What you should do -> Below are some records. Print exactly the lines between the one holding "Click the resources folder icon" and the one holding "Click the sling logo in product image", inclusive, and nothing else.

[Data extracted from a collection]

:::

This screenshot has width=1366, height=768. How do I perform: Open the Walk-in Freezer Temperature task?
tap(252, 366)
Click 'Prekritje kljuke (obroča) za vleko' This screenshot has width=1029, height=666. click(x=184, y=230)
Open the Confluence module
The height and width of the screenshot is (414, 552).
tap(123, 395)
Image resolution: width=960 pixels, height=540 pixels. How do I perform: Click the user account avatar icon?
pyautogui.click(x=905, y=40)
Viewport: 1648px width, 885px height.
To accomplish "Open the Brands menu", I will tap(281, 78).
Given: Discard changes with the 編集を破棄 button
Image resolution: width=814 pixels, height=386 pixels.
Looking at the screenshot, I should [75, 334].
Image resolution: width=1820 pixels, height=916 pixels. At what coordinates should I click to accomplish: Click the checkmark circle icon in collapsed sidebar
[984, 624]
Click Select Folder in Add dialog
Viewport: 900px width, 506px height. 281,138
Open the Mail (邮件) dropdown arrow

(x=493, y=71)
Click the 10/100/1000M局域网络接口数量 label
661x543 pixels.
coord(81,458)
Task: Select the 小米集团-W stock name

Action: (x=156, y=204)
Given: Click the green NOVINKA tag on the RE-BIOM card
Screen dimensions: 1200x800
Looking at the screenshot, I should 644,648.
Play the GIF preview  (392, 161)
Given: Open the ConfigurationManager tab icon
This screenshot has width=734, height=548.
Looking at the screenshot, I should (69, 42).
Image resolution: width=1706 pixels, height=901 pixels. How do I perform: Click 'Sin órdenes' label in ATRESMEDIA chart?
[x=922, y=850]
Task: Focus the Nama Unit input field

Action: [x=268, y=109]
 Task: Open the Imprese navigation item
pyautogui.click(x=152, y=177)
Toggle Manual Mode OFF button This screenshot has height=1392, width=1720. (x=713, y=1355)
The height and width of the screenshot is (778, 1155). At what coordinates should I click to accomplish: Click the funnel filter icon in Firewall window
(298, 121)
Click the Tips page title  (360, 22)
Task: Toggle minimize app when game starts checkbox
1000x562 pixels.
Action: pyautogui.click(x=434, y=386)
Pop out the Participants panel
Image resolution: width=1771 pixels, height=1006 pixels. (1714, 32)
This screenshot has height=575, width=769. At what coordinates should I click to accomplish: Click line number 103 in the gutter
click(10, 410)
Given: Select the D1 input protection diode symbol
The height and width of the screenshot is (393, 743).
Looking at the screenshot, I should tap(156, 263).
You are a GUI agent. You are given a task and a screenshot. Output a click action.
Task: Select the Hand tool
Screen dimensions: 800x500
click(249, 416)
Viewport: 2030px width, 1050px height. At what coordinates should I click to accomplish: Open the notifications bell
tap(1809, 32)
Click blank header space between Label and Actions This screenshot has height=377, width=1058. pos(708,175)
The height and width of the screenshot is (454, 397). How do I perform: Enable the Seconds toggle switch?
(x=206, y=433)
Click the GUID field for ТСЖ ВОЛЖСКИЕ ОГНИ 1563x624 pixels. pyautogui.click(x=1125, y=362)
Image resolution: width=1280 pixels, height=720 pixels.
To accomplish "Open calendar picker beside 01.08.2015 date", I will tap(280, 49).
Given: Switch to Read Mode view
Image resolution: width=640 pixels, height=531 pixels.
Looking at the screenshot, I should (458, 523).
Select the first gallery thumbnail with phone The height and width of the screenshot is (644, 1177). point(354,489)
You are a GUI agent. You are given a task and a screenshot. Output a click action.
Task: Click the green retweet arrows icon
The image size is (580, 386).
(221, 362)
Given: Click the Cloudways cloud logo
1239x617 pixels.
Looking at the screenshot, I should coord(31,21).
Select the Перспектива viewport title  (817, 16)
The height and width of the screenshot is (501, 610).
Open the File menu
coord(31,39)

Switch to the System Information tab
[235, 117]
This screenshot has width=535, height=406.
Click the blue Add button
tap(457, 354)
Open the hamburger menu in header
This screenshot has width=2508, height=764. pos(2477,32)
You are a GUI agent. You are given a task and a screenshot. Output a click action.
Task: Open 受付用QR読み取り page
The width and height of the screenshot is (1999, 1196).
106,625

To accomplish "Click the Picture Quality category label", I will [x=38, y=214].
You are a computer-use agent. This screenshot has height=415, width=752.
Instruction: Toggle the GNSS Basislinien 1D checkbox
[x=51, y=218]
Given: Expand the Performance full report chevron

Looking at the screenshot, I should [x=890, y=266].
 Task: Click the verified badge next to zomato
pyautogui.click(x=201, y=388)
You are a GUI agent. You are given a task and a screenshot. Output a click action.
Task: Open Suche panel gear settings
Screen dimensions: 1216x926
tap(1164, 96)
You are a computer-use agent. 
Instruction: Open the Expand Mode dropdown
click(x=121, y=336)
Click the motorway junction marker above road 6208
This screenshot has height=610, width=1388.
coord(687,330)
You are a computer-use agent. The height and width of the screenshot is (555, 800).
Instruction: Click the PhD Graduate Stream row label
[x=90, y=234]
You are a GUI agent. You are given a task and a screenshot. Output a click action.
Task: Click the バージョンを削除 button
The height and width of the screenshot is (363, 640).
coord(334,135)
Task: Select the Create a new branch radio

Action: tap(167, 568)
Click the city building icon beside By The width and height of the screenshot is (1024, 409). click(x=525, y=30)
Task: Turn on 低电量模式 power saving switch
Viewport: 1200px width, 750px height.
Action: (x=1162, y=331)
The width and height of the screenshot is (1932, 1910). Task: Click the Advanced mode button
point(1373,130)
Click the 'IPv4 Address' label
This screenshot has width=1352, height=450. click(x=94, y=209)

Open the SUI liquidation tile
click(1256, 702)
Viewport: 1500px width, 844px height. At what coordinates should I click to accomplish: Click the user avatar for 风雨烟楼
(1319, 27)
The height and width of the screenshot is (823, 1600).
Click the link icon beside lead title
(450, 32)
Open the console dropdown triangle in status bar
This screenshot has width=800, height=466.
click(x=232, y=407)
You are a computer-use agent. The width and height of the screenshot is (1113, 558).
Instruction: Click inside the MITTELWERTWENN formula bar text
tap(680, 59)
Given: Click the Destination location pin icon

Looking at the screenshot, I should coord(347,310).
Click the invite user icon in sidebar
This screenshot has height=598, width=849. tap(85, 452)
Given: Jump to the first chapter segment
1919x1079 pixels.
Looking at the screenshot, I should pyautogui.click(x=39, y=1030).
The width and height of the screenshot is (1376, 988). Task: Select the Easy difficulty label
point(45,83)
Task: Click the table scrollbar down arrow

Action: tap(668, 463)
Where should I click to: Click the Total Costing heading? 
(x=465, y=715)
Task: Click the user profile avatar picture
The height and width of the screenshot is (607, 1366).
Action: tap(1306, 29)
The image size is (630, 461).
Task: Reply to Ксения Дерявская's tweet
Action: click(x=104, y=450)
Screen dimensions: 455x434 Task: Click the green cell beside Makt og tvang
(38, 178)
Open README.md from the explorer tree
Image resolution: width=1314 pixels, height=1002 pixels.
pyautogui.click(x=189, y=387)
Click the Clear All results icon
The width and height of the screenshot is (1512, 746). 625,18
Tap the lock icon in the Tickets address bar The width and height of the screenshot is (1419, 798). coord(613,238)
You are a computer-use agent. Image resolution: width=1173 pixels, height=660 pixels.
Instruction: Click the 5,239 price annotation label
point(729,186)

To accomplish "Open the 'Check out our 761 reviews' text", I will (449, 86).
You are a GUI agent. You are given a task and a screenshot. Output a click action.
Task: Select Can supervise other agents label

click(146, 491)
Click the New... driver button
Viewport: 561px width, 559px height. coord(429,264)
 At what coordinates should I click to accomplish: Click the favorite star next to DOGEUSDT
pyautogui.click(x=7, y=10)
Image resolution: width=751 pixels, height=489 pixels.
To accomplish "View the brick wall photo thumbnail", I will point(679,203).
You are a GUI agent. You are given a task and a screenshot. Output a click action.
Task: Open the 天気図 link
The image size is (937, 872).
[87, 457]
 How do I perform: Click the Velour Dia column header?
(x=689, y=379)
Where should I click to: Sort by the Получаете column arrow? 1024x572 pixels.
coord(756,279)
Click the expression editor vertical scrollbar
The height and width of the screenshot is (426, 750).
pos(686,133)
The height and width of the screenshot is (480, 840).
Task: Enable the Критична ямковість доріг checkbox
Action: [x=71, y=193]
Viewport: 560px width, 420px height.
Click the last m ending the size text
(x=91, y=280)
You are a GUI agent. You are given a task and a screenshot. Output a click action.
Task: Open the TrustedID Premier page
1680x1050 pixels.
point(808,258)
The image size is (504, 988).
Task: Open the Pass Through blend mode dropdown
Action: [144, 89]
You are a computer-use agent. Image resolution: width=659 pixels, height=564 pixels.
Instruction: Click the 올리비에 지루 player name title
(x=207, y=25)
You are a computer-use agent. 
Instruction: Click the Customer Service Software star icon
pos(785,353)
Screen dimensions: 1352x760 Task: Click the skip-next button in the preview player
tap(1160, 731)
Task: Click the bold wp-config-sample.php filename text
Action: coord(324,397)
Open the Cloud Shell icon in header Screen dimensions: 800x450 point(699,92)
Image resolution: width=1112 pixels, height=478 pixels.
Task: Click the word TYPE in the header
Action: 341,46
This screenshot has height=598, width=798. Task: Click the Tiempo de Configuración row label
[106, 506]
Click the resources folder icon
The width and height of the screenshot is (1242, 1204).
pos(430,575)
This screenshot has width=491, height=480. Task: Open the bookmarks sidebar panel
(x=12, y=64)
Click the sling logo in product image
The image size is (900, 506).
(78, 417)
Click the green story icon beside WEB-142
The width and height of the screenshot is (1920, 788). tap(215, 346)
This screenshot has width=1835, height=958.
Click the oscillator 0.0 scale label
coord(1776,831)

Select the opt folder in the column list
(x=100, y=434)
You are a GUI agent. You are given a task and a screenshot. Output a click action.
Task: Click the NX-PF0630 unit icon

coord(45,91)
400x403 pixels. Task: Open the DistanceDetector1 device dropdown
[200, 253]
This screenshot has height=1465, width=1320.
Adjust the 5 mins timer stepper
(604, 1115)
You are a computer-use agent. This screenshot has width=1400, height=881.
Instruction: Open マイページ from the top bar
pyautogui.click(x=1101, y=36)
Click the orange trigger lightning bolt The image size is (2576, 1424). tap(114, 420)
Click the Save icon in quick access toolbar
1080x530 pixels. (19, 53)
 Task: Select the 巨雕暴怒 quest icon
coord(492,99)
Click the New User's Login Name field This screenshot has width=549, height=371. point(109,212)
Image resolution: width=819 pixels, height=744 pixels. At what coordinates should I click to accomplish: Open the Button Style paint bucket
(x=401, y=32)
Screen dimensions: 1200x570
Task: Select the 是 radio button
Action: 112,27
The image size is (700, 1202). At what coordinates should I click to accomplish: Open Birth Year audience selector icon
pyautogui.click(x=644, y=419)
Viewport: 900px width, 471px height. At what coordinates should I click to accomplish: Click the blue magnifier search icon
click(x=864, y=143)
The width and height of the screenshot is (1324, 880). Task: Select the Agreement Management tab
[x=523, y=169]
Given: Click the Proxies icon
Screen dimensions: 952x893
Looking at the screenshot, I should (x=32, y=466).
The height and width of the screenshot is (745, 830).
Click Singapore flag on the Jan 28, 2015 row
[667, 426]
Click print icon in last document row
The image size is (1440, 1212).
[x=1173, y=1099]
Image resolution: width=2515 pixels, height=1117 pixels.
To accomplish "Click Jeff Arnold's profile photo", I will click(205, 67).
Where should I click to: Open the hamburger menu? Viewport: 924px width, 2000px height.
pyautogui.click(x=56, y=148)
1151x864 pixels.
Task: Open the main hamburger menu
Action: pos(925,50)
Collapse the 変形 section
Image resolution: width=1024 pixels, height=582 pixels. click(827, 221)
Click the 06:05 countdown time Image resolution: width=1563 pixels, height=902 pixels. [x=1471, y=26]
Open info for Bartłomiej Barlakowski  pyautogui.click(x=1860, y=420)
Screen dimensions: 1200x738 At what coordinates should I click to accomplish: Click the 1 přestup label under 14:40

:::

Answer space ->
Click the resources folder icon
The width and height of the screenshot is (1242, 1204).
pos(430,575)
This screenshot has width=491, height=480. Task: Open the bookmarks sidebar panel
(x=12, y=64)
Click the sling logo in product image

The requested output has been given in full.